Заглянув в помещение, я увидел незнакомого человека, который прилег на кровати и подпёр рукой, свою голову. При этом, его лицо выражало лёгкое напряжение, ведь он был вынужден, прислушиваться к тихой речи, белокурой женщины, которая сидела ко входу спиной, в медицинском халате. Тем не менее, вопреки видимой несуразице, я догадался о том, что это моя любимая мама!

Невнятно заголосив, я вывернулся из руки медсестры и бросился в объятия мамы, тогда как отец, идущий на поправку, после ранения, но подхвативший заразный туберкулёз, только глядел на меня, не в праве обнять! На прикроватной тумбочке, стояли игральные шахматы и пока взрослые разговаривали, я брал фигуры и разглядывал их причудливые изгибы. Вот то немногое, что сохранилось в моей памяти, связанное с посещением отца, в военном госпитале.

В отличие от меня, ничего не позабыла мать, которая везла в Анжеро-Судженский госпиталь, два тяжеленых чемодана с продуктами и настороженно следила, за моими выкрутасами! Поскольку я не замечал, перекладных тягот мамы и убегал вперед, рискуя потеряться. Мне было так весело, что даже позорная лупцовка на людях, меня не остановила! Видимо потому, что я рос шустрым и упрямым, но глуповатым мальчишкой…

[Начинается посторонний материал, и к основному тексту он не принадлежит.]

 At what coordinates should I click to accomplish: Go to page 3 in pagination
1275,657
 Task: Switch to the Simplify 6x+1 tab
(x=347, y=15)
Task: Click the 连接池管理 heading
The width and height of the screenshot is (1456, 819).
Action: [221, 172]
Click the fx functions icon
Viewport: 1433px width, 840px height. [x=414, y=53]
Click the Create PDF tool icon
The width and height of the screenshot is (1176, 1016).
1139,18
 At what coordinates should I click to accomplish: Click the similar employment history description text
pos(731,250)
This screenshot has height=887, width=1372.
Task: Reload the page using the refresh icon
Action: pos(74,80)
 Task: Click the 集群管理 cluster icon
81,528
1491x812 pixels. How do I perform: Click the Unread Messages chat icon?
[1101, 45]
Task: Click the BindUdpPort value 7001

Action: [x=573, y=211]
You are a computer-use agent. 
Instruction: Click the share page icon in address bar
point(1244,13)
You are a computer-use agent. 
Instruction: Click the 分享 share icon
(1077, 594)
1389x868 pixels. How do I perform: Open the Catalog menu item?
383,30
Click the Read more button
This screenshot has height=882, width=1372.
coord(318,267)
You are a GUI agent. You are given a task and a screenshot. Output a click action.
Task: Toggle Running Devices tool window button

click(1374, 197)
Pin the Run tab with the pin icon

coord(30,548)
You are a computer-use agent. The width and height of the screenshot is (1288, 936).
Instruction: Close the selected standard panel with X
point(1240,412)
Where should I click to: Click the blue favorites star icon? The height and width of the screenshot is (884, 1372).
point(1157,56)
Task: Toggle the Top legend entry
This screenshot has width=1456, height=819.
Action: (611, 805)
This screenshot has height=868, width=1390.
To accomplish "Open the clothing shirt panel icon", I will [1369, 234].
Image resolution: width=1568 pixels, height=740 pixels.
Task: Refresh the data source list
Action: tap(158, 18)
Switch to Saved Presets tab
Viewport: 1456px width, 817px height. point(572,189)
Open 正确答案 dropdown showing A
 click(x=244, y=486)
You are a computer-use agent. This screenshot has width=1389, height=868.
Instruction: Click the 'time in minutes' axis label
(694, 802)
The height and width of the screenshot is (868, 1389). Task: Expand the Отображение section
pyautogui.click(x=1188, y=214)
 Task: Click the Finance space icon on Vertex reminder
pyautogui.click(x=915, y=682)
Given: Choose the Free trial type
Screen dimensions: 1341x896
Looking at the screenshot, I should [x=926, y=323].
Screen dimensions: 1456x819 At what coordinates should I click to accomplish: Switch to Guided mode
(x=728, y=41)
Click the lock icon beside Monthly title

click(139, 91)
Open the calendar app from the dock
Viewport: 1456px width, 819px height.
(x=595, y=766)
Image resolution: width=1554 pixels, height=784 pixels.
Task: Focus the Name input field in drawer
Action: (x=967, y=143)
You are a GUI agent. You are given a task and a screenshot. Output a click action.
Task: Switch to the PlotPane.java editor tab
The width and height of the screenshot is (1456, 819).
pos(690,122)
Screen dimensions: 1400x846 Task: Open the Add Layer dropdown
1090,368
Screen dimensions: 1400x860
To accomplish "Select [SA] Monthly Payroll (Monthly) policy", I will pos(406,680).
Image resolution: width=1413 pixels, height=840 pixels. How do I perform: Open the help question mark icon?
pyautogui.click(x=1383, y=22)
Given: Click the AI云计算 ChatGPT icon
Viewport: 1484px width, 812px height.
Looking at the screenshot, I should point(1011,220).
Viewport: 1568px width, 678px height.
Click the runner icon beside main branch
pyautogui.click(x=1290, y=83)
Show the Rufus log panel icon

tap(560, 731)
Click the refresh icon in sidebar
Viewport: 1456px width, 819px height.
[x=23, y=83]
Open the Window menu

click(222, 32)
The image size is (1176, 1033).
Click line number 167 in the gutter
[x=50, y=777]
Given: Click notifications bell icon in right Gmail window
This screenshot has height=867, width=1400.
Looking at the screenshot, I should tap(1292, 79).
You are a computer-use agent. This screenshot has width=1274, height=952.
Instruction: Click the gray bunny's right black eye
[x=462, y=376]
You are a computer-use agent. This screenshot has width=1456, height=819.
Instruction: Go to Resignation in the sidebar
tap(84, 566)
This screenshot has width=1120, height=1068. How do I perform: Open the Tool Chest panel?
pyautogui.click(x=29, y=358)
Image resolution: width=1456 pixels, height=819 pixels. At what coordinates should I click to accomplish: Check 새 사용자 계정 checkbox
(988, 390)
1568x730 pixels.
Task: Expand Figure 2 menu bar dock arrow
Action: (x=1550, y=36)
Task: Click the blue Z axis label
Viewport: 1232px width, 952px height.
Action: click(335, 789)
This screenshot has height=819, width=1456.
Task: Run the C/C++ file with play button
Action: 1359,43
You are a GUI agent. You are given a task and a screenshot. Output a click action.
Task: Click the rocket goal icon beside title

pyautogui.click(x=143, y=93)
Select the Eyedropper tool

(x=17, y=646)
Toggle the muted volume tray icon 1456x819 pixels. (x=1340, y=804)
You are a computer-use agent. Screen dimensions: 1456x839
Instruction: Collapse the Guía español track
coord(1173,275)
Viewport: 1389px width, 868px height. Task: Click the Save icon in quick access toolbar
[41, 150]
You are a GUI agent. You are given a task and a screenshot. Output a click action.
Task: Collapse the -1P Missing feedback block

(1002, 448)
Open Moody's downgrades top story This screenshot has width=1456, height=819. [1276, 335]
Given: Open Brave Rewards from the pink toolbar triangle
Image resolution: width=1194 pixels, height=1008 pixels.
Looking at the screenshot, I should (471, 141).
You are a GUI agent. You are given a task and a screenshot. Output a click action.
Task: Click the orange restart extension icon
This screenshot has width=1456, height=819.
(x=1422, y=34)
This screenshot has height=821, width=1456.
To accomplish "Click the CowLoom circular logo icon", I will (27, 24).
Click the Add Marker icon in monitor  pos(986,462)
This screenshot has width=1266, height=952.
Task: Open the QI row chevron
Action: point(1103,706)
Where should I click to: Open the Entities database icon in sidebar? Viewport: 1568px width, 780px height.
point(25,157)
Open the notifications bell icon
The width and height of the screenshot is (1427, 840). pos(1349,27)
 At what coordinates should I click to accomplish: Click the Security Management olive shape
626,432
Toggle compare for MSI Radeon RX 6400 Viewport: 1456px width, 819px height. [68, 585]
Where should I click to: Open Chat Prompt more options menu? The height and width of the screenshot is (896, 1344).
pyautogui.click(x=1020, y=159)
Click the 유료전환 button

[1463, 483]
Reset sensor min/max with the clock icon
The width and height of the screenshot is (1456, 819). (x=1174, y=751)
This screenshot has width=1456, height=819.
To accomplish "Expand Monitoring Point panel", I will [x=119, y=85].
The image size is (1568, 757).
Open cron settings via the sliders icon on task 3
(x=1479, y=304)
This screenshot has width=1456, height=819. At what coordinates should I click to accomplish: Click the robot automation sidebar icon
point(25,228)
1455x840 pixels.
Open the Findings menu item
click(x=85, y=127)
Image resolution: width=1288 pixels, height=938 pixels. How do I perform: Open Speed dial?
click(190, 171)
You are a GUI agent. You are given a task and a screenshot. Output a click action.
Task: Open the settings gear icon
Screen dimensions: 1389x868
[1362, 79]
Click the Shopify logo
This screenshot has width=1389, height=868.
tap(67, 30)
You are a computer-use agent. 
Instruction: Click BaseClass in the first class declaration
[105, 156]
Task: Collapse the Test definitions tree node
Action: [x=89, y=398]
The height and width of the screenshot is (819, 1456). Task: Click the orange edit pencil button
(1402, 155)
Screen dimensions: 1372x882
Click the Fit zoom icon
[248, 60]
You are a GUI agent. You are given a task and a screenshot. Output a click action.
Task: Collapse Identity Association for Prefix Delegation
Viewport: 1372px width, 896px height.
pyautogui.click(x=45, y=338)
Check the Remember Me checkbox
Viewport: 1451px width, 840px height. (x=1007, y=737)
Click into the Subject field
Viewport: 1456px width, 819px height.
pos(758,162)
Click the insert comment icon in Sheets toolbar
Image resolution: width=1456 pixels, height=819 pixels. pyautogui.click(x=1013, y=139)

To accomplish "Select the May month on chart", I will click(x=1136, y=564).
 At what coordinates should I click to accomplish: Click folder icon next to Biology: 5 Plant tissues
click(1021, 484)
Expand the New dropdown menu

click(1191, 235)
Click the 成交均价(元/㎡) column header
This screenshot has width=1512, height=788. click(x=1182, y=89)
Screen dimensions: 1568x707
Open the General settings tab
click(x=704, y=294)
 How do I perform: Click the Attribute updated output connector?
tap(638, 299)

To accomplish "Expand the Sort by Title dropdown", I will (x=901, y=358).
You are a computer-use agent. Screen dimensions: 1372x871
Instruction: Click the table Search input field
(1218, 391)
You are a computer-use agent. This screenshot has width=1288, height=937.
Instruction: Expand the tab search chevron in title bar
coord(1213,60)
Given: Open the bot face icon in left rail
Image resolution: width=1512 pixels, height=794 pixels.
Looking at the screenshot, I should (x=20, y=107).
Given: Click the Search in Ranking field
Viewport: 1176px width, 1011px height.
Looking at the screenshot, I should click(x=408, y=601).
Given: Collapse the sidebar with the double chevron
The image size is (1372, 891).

В конце тысяча девятьсот сорок четвёртого года, отца вызвали в районный комитет, Коммунистической партии и предложили возглавить Мендольский совхоз, Всесоюзного Треста Золотопродснаба, располагавшийся в Ширинском районе Хакассии. Николай Гурьевич не мог отказаться, бросил костыли и начал расхаживаться, привыкая к тросточке. Потому что он, вместе с дедом Гурием и бабушкой Антонидой, был членом Всесоюзной Коммунистической Партии Большевиков, а это значит, что его жизнь была подчинена, жёсткой дисциплине.